Spence Field is one of the great landmarks of the Great Smoky Mountains crest: a high-country meadowland west of Thunderhead Mountain. You can access this grassy bald, which is bisected by the Appalachian Trail, by a number of routes, but the most direct comes via the Lead Cove and Bote Mountain trails.
It’s a 9.4-mile round-trip undertaking that’s on the more difficult side of things, given the 3,100 feet of elevation gain. Give yourself a full day (or an overnighter) to fully appreciate the destination.
The Lead Cove Trail covers 1.8 miles between its Laurel Creek Road trailhead and the junction with the Bote Mountain Trail. Highlights include a historic homesite, the rushing course of Sugar Cove Prong, and the all-around majesty of the cove hardwood forest at the lower elevations.
Upon leaving Sugar Cove Prong, the Lead Cove Trail sidehills over to the Laurel Cove Creek drainage, then climbs to Sandy Gap along Bote Mountain’s long ridgecrest.
As on many paths in the Great Smokies, when you’re hiking the Bote Mountain Trail you’re tracing history. This used to be the Anderson Road, a route connecting Dry Valley and Spence Field that was schemed out in the 1830s by Reverend Isaac Anderson and built by Cherokee laborers.

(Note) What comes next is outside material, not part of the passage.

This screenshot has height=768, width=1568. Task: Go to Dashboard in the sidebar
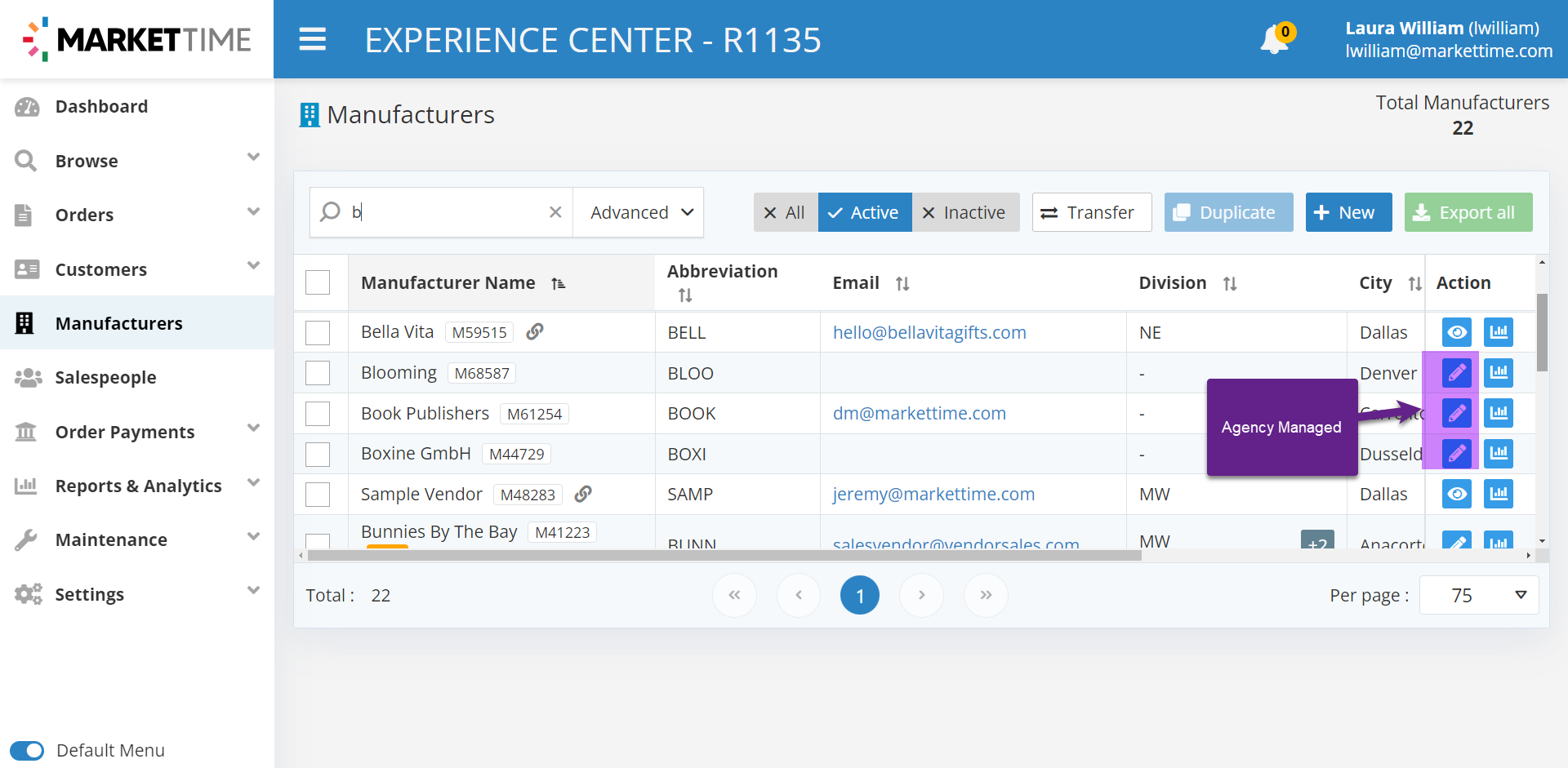101,106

A lot of livestock “hoofed it” along this road to reach Spence Field’s summer pastures, which helps explain the deeply rutted tread.

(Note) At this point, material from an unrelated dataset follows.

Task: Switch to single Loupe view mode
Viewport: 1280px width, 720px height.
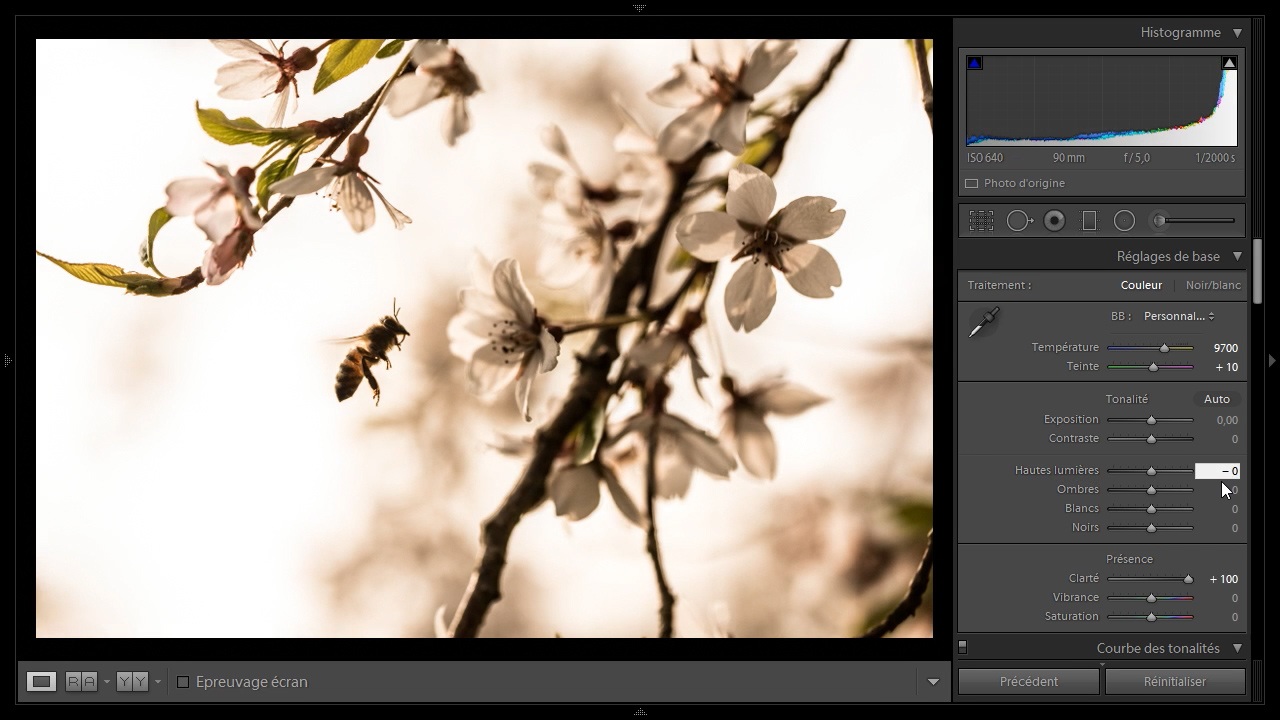Action: [41, 682]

It’s a steep climb south through pine-oak woods and rhododendron tangles along Bote Mountain to the Smoky Mountain divide. You’ll nab occasional views eastward to Defeat Ridge along the way. A little more than a mile beyond the Lead Cove Trail terminus, you’ll pass the junction with the Anthony Creek Trail; then it’s another 1.7 miles to Spence Field up at 4,920 feet.
Bote Mountain Trail meets the Appalachian Trail among Spence Field’s meadows and shrublands, which include magnificent mountain laurel, azaleas, rhodies, mountain-ash, and Allegheny serviceberry. Unlike some Smoky Mountain balds, Spence Field is most likely a manmade opening created by clearing and grazing. It’s getting shrubbier, so the views aren’t as expansive as they once were. Nonetheless, you can still admire the nearby loom of Thunderhead Mountain as well as prospects down the North Carolina slope of the Smokies.
-In spring and early summer, this route to Spence Field is excellent for bloom lovers. Wildflowers are plentiful in the hardwood forests along the Lead Cove Trail, while flowering mountain laurels in the Spence Field bald put on an amazing display.
-Those longstanding ruts of the Bote Mountain Trail can be especially tiring to traverse during or after heavy rain. So watch your footing and expect mud.
-From its Bote Mountain Trail junction, consider following the Appalachian Trail 1.2 miles east to the vantage of Rocky Top on Thunderhead Mountain: Some fantastic vistas await.
-The Spence Field Backcountry Shelter provides a very popular overnight option; make your reservations well in advance if you want to stay there.
From Gatlinburg, take the Parkway to the National Park. Immediately after the Sugarland Visitor Center (on your right), make a right on Little River Road. Stay on this scenic road for about 23 miles of winding, beautiful roads. You will reach an area with parking on both sides of the street approximately 5.6 miles past the Townsend Y. The trailhead is on the left-side of the road.
The hike to Spence Field via the Lead Cove and Bote Mountain trails makes an invigorating workout, passes through a nice variety of different Smoky Mountain ecosystems, and delivers some fine views from the ridgeline bald. The combination of Spence Field's historical and geographical significance make this trail a worthy choice.